I know a young family with a newborn that I can not convince to not to take the scheduled vaccines. but I might be able to convince them to avoid one or two. They also want to know if taking that 14 in one vax is better or worse than taking all of those same vaccines but at separate times. (Their doctor will only administer the many at one type but they are open to talking with other doctors) Does anyone have any advice or have something brief that is rich with verified data that I can show them? (They don't have time for long videos and are wary of data they can't look up themselves)
Besides that, does anyone have advice for what to do to or give to the infant before and / or after the vaccine to minimize the chance of negative effects? This is important to me, frens. Thank you all so much.
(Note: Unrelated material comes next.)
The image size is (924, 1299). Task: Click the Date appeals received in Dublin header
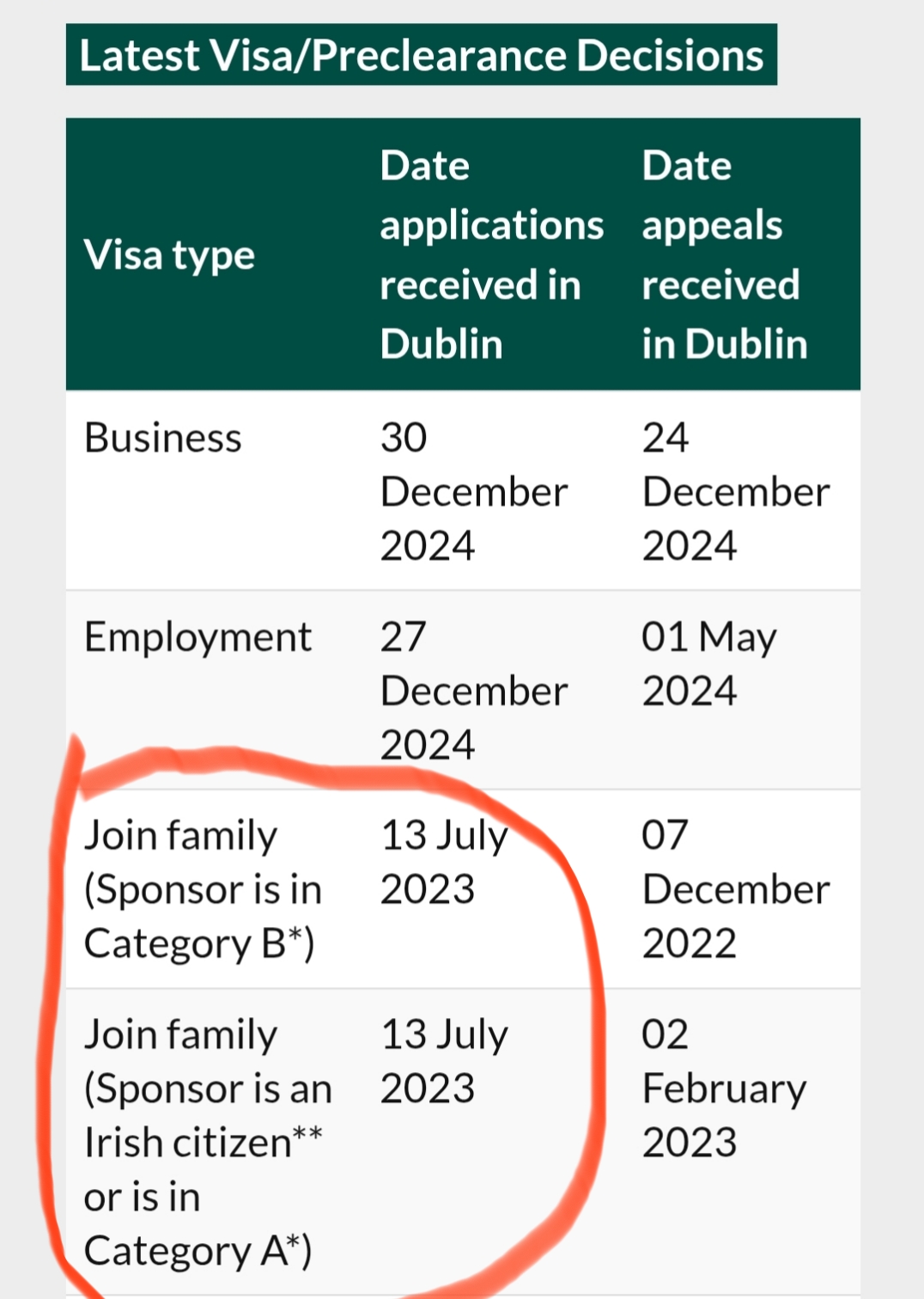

I wish they could come to my classroom with 3 out of ten children autistic. These are 3 and 4 year olds. I have one other child who could probably be on the spectrum. I would not risk it. I would rather my child risk the diseases which to me are less devastating or even death than being non-verbal severely autistic. The odds are no longer 1 out of 10000 or even the new 1 out of 22 boys. My class would be 1 of 4 girls and 1 out of 3 boys. If I include the probably child, the boys go up to 1 out of 2. If nothing else get them to delay ALL vaccinations. Document a healthy speaking child exists. Then if something bad happens the parents know the cause. Get only shots from late 1950's and spread them out if they just can't say NO. If I were pregnant, I would also say no to ultrasounds and doppler heartbeat checks.